*TASK INSTRUCTIONS*
The copy you return should hold every record below word for word and no images.

*RECORDED INFORMATION*
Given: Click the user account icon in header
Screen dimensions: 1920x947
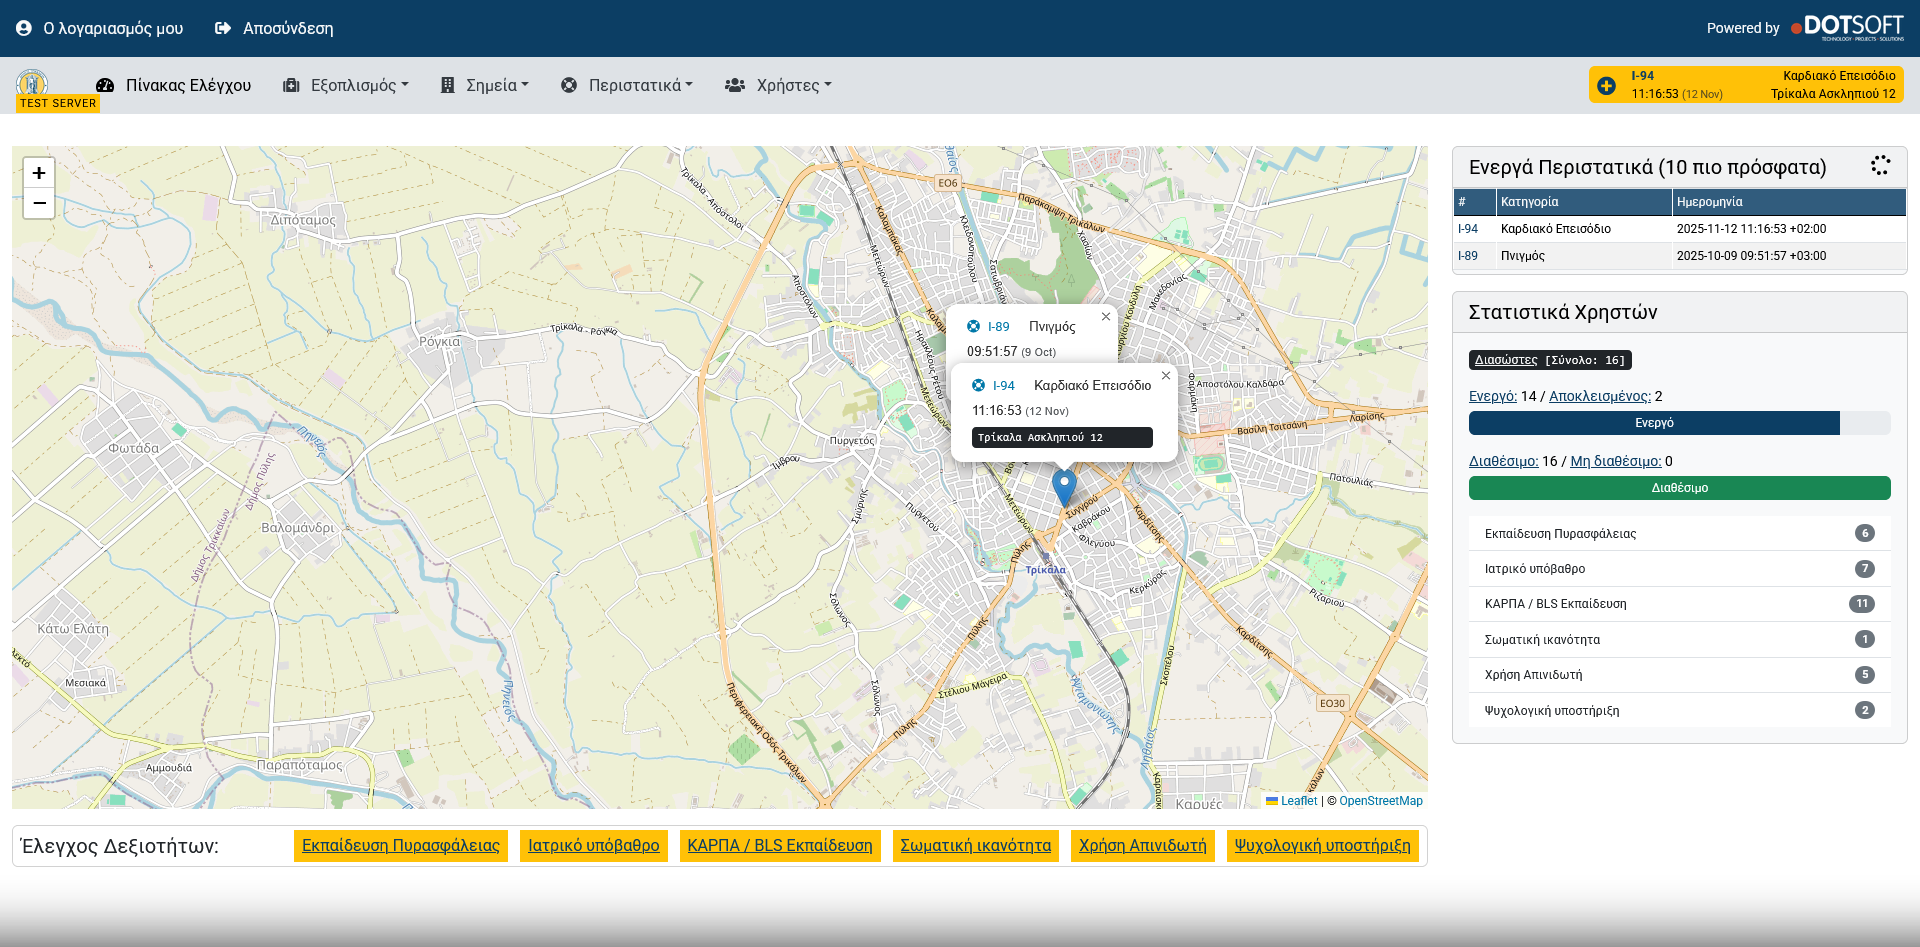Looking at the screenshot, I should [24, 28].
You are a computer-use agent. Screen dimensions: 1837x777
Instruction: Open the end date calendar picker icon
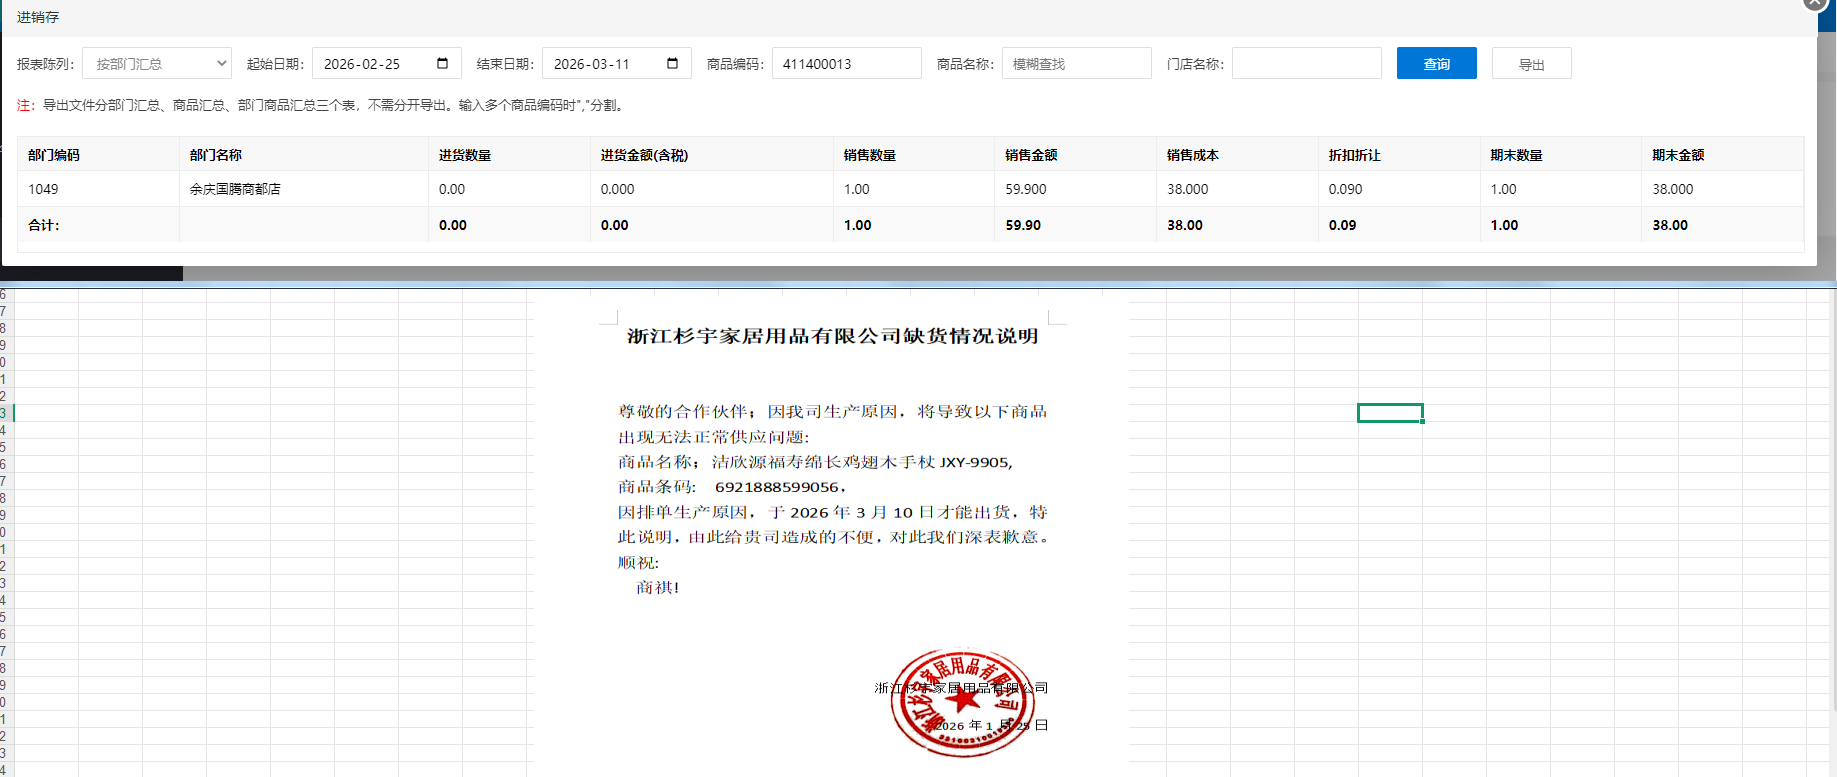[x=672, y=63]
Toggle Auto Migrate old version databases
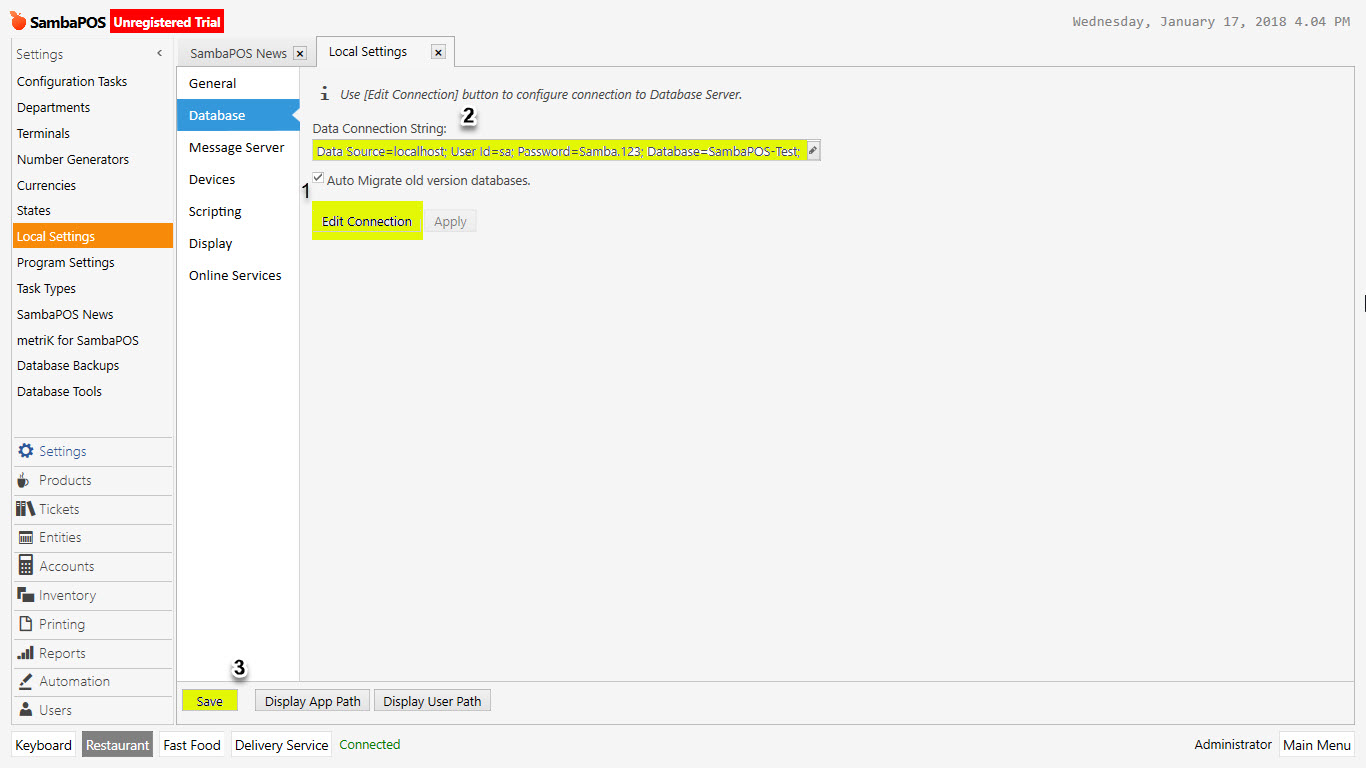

*WRITTEN REPLY*
Given: Click the user account icon in header
Screen dimensions: 1920x947
Looking at the screenshot, I should [24, 28].
You are a computer-use agent. Screen dimensions: 1837x777
Instruction: Open the end date calendar picker icon
[x=672, y=63]
Toggle Auto Migrate old version databases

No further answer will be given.